Pixel coordinate grounding data:
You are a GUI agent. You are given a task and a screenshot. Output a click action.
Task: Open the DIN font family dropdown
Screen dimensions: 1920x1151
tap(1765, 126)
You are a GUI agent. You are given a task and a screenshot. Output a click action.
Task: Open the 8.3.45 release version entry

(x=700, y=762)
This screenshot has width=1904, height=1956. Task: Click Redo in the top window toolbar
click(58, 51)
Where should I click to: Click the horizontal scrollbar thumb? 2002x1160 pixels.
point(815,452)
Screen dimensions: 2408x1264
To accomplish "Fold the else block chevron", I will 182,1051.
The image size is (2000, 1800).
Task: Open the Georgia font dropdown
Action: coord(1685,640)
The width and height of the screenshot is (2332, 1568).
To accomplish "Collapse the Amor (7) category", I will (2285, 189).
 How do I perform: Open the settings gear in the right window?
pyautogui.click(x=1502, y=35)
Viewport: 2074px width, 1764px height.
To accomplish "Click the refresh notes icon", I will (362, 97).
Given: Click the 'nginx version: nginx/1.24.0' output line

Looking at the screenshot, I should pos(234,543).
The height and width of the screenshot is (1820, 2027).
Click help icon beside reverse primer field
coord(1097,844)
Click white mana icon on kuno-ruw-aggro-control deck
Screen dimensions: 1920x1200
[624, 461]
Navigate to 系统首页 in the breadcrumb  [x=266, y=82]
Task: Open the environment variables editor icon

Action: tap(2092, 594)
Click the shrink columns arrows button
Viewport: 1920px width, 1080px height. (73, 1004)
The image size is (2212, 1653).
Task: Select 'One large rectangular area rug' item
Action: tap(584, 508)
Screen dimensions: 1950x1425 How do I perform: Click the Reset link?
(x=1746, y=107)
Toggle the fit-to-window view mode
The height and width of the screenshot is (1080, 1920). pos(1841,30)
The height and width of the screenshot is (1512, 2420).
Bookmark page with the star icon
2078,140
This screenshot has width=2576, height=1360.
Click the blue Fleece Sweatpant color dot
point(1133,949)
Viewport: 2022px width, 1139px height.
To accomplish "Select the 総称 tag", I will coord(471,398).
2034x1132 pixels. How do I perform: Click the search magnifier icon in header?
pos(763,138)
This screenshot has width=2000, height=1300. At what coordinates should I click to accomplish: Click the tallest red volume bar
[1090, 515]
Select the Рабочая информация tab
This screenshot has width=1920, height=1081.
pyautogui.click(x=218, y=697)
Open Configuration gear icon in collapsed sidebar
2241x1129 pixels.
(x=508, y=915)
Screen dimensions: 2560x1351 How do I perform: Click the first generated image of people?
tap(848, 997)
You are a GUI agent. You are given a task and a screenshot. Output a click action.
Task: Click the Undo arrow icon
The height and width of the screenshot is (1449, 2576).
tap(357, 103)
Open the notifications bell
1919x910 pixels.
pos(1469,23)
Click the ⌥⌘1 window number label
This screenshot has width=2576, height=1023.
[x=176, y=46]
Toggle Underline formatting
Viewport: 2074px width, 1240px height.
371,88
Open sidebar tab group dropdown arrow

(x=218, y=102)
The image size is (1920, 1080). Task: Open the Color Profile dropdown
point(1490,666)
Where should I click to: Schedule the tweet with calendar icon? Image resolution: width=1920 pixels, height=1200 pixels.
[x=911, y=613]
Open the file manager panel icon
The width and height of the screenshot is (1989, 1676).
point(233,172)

- TASK DETAILS
A faithful, word-for-word copy of the data is the expected answer.

- EXERCISE ANSWER
You are a GUI agent. You are given a task and a screenshot. Output a click action.
Task: Open the DIN font family dropdown
Screen dimensions: 1920x1151
tap(1765, 126)
You are a GUI agent. You are given a task and a screenshot. Output a click action.
Task: Open the 8.3.45 release version entry

(x=700, y=762)
This screenshot has width=1904, height=1956. Task: Click Redo in the top window toolbar
click(58, 51)
Where should I click to: Click the horizontal scrollbar thumb? 2002x1160 pixels.
point(815,452)
Screen dimensions: 2408x1264
To accomplish "Fold the else block chevron", I will 182,1051.
The image size is (2000, 1800).
Task: Open the Georgia font dropdown
Action: coord(1685,640)
The width and height of the screenshot is (2332, 1568).
To accomplish "Collapse the Amor (7) category", I will (2285, 189).
 How do I perform: Open the settings gear in the right window?
pyautogui.click(x=1502, y=35)
Viewport: 2074px width, 1764px height.
To accomplish "Click the refresh notes icon", I will (362, 97).
Given: Click the 'nginx version: nginx/1.24.0' output line

Looking at the screenshot, I should pos(234,543).
The height and width of the screenshot is (1820, 2027).
Click help icon beside reverse primer field
coord(1097,844)
Click white mana icon on kuno-ruw-aggro-control deck
Screen dimensions: 1920x1200
[624, 461]
Navigate to 系统首页 in the breadcrumb  [x=266, y=82]
Task: Open the environment variables editor icon

Action: tap(2092, 594)
Click the shrink columns arrows button
Viewport: 1920px width, 1080px height. (73, 1004)
The image size is (2212, 1653).
Task: Select 'One large rectangular area rug' item
Action: tap(584, 508)
Screen dimensions: 1950x1425 How do I perform: Click the Reset link?
(x=1746, y=107)
Toggle the fit-to-window view mode
The height and width of the screenshot is (1080, 1920). pos(1841,30)
The height and width of the screenshot is (1512, 2420).
Bookmark page with the star icon
2078,140
This screenshot has width=2576, height=1360.
Click the blue Fleece Sweatpant color dot
point(1133,949)
Viewport: 2022px width, 1139px height.
To accomplish "Select the 総称 tag", I will coord(471,398).
2034x1132 pixels. How do I perform: Click the search magnifier icon in header?
pos(763,138)
This screenshot has width=2000, height=1300. At what coordinates should I click to accomplish: Click the tallest red volume bar
[1090, 515]
Select the Рабочая информация tab
This screenshot has width=1920, height=1081.
pyautogui.click(x=218, y=697)
Open Configuration gear icon in collapsed sidebar
2241x1129 pixels.
(x=508, y=915)
Screen dimensions: 2560x1351 How do I perform: Click the first generated image of people?
tap(848, 997)
You are a GUI agent. You are given a task and a screenshot. Output a click action.
Task: Click the Undo arrow icon
The height and width of the screenshot is (1449, 2576).
tap(357, 103)
Open the notifications bell
1919x910 pixels.
pos(1469,23)
Click the ⌥⌘1 window number label
This screenshot has width=2576, height=1023.
[x=176, y=46]
Toggle Underline formatting
Viewport: 2074px width, 1240px height.
371,88
Open sidebar tab group dropdown arrow

(x=218, y=102)
The image size is (1920, 1080). Task: Open the Color Profile dropdown
point(1490,666)
Where should I click to: Schedule the tweet with calendar icon? Image resolution: width=1920 pixels, height=1200 pixels.
[x=911, y=613]
Open the file manager panel icon
The width and height of the screenshot is (1989, 1676).
point(233,172)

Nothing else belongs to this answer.